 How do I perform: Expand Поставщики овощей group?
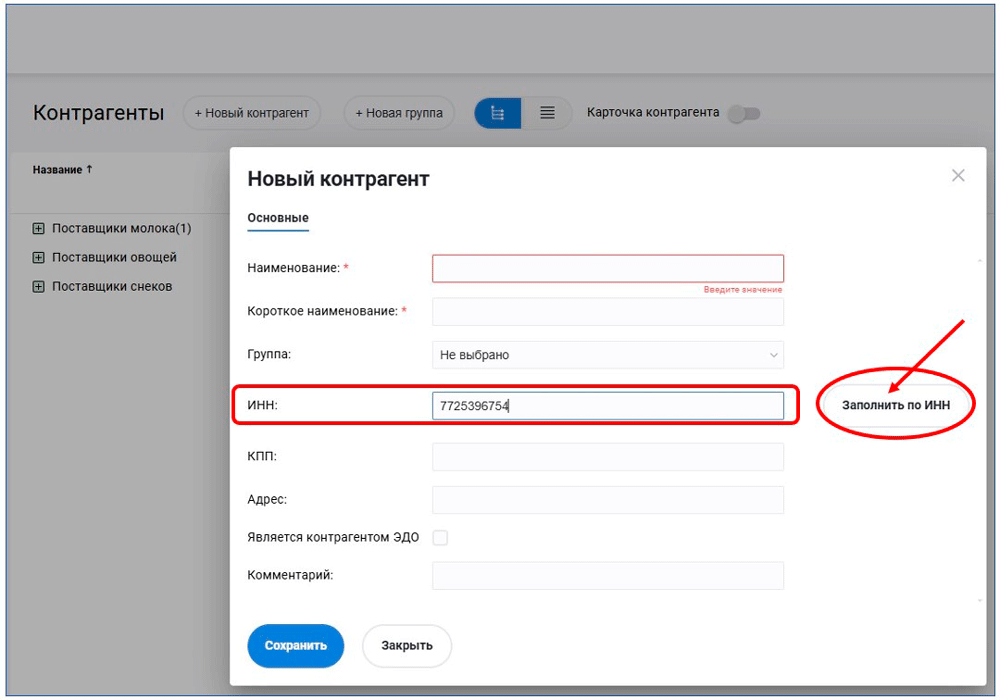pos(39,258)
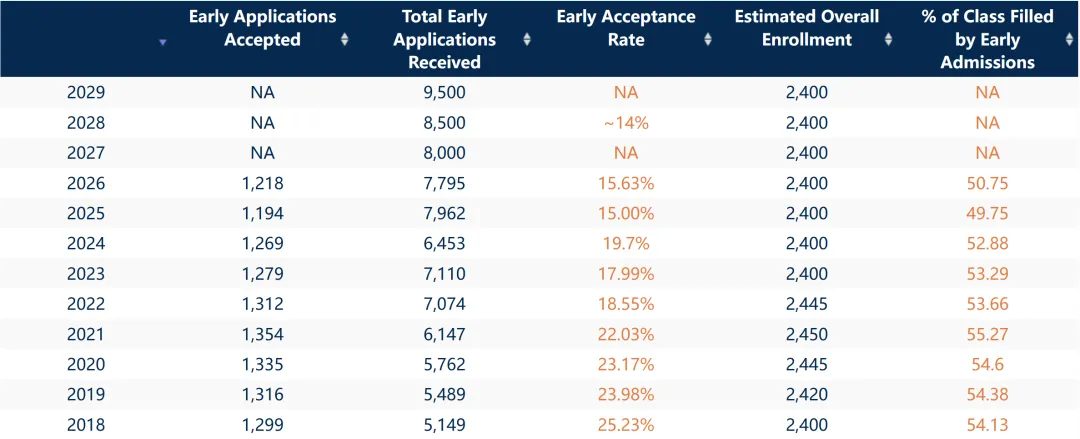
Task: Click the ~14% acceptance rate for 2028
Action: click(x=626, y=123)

--

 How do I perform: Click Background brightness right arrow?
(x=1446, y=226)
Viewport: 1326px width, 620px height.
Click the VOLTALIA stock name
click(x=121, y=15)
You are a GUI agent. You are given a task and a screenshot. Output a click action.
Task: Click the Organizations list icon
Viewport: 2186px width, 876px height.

• [The task] Wherever a line in the entries holds "Viewport", copy that line.

• [Solved exercise]
Viewport: 1326px width, 620px height.
Viewport: 2186px width, 876px height.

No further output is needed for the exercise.